Published online by Cambridge University Press: 23 March 2020
We describe the case of a 23-year-old male with a past psychiatric history of Obsessive Compulsive disorder, Generalized Anxiety Disorder, Cannabis Use Disorder, and a reported history of Bipolar II Disorder and ADHD, and no past medical history, who presented to the hospital for a psychiatric evaluation of erractic behavior. Per his family's report, the patient has not been attending to his activities of daily living and has had poor sleep and significant weight loss for the past month. In the days preceding his presentation, he has experienced worsening irritability and rapid speech, and has been responding to internal stimuli and displaying odd repetitive movements of his extremities. On interview, the patient reported non-compliance to his prescribed Lithium and Paroxetine for the past three months. He also noted recently smoking methamphtamine on a daily basis for the past month and intermittently abusing cannabis, benzodiazepines and cocaine. His urine drug screen was positive for cannabinoids and amphetamines and the rest of his medical workup was within normal limits. On physical exam, he exhibited involuntary writhing and twisting movements of his extremities. An atypical antipschotic was prescribed, after which his choreoathetotic movements resolved within 24 hours.
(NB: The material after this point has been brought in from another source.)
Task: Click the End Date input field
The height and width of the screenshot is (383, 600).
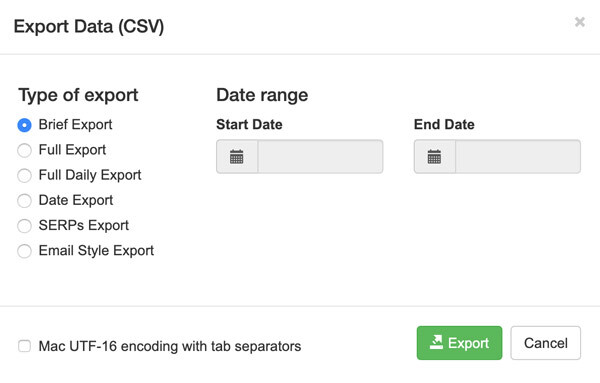Action: [518, 156]
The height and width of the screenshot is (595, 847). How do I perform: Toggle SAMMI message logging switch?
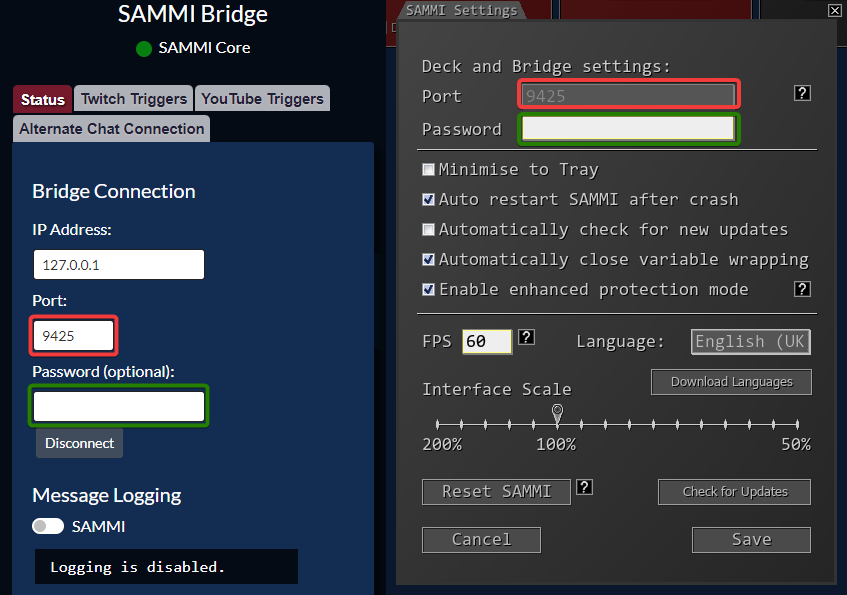pos(48,526)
The purpose of this poster is to highlight the possibility of developing chorea as a result of methamphetamine use, given the rarity of such cases, and to discuss whether the resolution of his neurological symptoms were a result of antipsychotic administration or were simply due to the natural course of methamphetamine discontinuation during hospitalization.
The authors have not supplied their declaration of competing interest.